Maytag MAT12PDD Drive Motor, Transmission, Helical Drive, General Information, Agitation, Spin

General Information

DRIVE MOTOR

When the water level/pressure switch is satisfied circuits are completed to the main drive motor. The drive motor is a special high torque split-phase, four pole motor. Two windings are used. The run winding is designed for full time use in wash and spin. A second winding, called the auxiliary or “start” winding is used to provide starting torque and determine direction of rotation. A centrifugal switch is mounted to the upper end bell of the motor and serves to disconnect the start winding as the motor reaches running speed.

Contact sets in a timer or in a motor reversing relay provide proper connection to the motor to cause it to run clockwise in agitate and counterclockwise in spin (viewed from the top).

The motor drives the power unit by means of a special design “V” belt. The belt has a “slip factor” designed to act as a slip clutch.

TRANSMISSION

The helical drive shaft drives a pinion gear (which is splined to the top of the drive shaft) at approximately 618 r.p.m. This drives the bevel gear at approximately 150 r.p.m.

The pivot pin of the yoke portion of the torque block and yoke assembly is driven in a circular motion (orbit) around an imaginary center point of the bevel gear center axis. The yoke drives the torque block back and forth through an arc of approximately 97 degrees at the rate of about 150 times per minute. Because this is a continuous motion, the drive provides very smooth operation. The low number of parts results in improved dependability. This gear case can be serviced without removing it from the washer.

HELICAL DRIVE

The helical drive mechanism used in the washer is simple

-not requiring a special device or linkage to shift the washer from agitation to spin.

The drive mechanism utilizes a reversible motor and helical (threaded) drive shaft. A pulley which is threaded to the helical drive shaft moves either up or down the shaft dependent upon the direction it is turned by the drive motor by means of a drive belt.

AGITATION

When the pulley is turning counterclockwise (viewed from the bottom) it moves down the helical drive shaft. As it

rotates down the shaft, a lug on the pulley comes against a drive lug which is splined to the helical drive shaft. At this point the drive shaft turns with the pulley. The pulley bearing which merely resting on top of the pulley also rotates with the pulley, drive lug and helical drive shaft.

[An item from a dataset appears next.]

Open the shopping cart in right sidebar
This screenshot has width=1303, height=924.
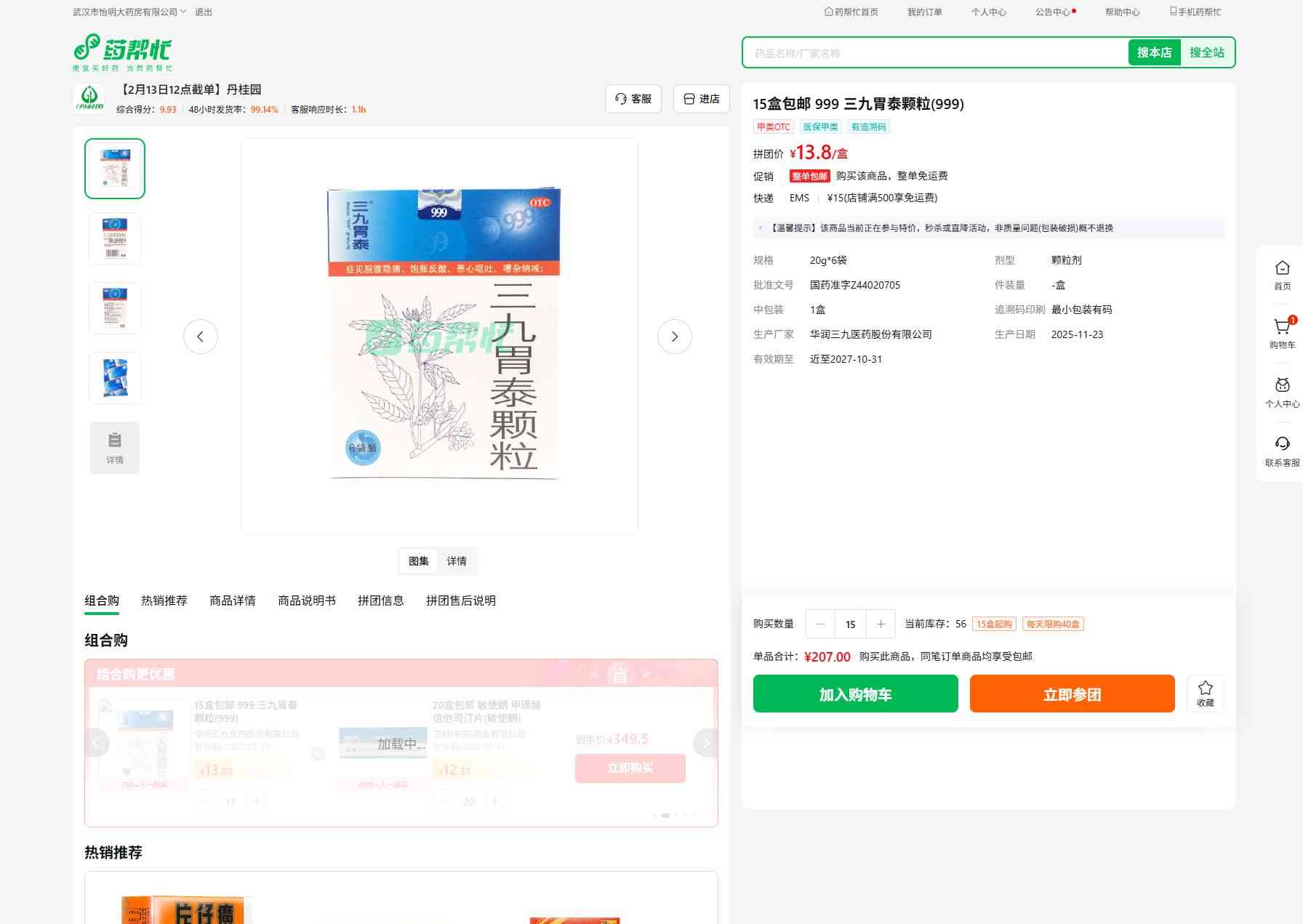click(1282, 333)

At the top of the drive shaft is a spined gear. As it rotates it drives a series of gears causing the agitator to move back and forth in an arc creating the water action for the wash.

The tub and transmission are locked in place and cannot turn because the brake rotor and brake shoe (which is splined to the transmission ) is being held down against the brake drum by the brake spring.

SPIN

When the motor reverses, the pulley will turn in a clockwise (viewed from the bottom). This causes the pulley and bearing to turn. The pulley climbs the threads on the helical drive shaft overcoming the force of the brake spring to lift the brake rotor and brake shoe off the brake drum.

As the pulley climbs the shaft and overcomes the force of the brake spring, there is a downward pull on the shaft.

Within the transmission there are two washers which act as a spin clutch. This is a friction clutch consisting of a bronze washer which is splined to and turns the drive shaft. Between this washer and the pinion gear is a steel washer which is locked to the transmission case.

As the helical shaft is pulled downward, the two clutch washers under the pinion are forced together. This is done rapidly and slippage occurs only during the first two or three revolutions, until the film of oil between the two clutch washers is forced out.

The drive occurs when the washers are forced together and the pulley has climbed the shaft as far as it can. The driving force has locked the pulley, brake rotor, drive tube and gear case together and all will turn as a unit in the same direction as the pulley is turning, causing the tube to spin is a counterclockwise direction (as viewed from the top).

Spin cycle completed:

When the washer reaches the end of the spin cycle, the drive force is removed. Thus, there is no force supplied to lock the components together or to compress the brake spring. Therefore, the downward force of the brake spring and the momentum of the spinning washbasket effectively reverse all the actions outlined above.